Hacker Newsnew | past | comments | ask | show | jobs | submitlogin
The Y combinator in Javascript (might.net)
70 points by ColinWright on Sept 5, 2011 | hide | past | favorite | 20 comments


Curiously enough, the JavaScript Y combinator is in the Firefox source and has been since at least 2007: http://hg.mozilla.org/mozilla-central/file/fc78ee766770/js/s...


That is by far the clearest implementation of the Y-combinator I've ever seen. And I'm not even a JavaScript programmer.


Really? What about

    function Y(f) {
        var g = f(function(arg) {
            return g(arg);
        });
        return g;
    }
The inner() function from Mozilla's implementation is actually unnecessary in languages that support lexical closures.


That's a fixed-point combinator, but it's not actually the Y combinator; in fact, it defeats much of the purpose of Y, since it's defined using explicit recursion, which Y is designed to avoid.

If you just want a clear definition of a fixed-point combinator, you might as well use a non-strict language like Haskell, which doesn't require you to eta-expand g.
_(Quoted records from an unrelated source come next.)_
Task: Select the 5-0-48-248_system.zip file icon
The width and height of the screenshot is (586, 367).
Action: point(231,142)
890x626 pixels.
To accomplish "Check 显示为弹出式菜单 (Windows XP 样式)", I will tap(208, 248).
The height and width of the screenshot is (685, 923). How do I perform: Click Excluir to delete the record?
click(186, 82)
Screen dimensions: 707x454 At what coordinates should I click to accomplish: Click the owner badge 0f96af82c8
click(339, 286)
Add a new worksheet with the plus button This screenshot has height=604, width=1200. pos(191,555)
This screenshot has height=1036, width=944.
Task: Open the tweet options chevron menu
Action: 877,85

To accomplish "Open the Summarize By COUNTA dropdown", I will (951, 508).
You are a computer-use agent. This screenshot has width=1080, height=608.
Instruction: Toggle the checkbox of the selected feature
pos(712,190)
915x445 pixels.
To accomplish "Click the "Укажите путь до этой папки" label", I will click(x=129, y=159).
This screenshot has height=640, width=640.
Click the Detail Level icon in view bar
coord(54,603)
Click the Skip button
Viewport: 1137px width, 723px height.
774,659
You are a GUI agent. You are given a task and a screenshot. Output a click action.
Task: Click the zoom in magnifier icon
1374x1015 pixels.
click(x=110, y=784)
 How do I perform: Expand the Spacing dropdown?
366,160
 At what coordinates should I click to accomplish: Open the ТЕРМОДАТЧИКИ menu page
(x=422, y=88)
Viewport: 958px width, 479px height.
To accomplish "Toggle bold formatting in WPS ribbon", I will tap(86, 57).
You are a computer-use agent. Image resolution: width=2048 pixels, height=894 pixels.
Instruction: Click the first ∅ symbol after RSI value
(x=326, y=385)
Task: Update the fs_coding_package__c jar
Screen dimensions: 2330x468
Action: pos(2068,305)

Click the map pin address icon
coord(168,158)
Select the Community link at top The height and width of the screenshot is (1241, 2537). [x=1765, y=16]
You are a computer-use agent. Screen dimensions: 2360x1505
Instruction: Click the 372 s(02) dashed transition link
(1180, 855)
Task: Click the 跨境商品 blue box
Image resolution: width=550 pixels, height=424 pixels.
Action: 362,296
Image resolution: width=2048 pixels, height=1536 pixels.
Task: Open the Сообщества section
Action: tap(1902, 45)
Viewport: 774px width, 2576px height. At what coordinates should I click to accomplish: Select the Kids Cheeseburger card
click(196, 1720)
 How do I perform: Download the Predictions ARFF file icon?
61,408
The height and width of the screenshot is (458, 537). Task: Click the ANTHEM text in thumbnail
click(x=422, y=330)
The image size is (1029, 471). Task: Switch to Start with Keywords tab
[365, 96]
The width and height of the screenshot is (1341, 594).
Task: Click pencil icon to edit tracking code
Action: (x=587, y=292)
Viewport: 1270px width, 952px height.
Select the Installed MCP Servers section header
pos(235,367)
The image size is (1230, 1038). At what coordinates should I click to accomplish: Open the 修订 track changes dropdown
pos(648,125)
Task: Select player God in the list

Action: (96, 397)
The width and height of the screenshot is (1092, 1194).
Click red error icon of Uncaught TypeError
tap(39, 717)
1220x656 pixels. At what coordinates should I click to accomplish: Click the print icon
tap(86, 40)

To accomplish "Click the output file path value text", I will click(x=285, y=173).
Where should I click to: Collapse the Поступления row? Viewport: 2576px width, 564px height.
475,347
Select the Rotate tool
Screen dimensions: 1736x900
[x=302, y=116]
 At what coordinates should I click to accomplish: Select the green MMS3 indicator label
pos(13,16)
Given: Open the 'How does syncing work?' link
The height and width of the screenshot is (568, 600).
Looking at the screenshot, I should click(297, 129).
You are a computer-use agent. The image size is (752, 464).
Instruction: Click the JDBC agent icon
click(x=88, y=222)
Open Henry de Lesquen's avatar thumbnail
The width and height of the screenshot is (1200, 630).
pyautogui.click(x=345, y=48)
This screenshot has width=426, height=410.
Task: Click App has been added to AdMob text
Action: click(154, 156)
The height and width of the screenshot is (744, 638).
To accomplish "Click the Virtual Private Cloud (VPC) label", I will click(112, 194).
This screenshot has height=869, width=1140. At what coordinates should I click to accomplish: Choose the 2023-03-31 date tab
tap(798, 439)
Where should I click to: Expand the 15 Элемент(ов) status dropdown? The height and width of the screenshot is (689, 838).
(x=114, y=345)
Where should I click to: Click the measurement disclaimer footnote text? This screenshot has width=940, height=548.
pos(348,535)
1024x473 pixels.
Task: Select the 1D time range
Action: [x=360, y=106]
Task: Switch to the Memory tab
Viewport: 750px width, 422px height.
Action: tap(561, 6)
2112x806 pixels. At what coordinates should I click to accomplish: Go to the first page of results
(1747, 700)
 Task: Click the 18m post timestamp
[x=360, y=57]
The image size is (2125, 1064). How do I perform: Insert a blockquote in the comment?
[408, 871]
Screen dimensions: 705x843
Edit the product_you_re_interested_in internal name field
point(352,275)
Here's one recursive definition of fix in Haskell:

    fix f = f (fix f)
This is probably the clearest definition you could ask for of what a fixed-point combinator actually is (other than something like "fix f = f (f (f (f (f ...", which is more difficult to give to a computer).

Here's another one, which closer to what you gave in JavaScript (this is what you'll actually find in the Haskell standard libraries):

    fix f = let x = f x in x
(Of course, due to type-checking, it's non-trivial to define the actual non-recursive Y in Haskell; you usually have to resort to using some type-level recursion. But in an untyped non-strict language you could define it easily enough.)


Why is it in there? Is it a test case?


This is absolutely fascinating, but I'm having trouble really grokking the principle behind this. I understand fixed points of mathematical functions with numbers, but my mind seems to explode in the transition to functions of functions.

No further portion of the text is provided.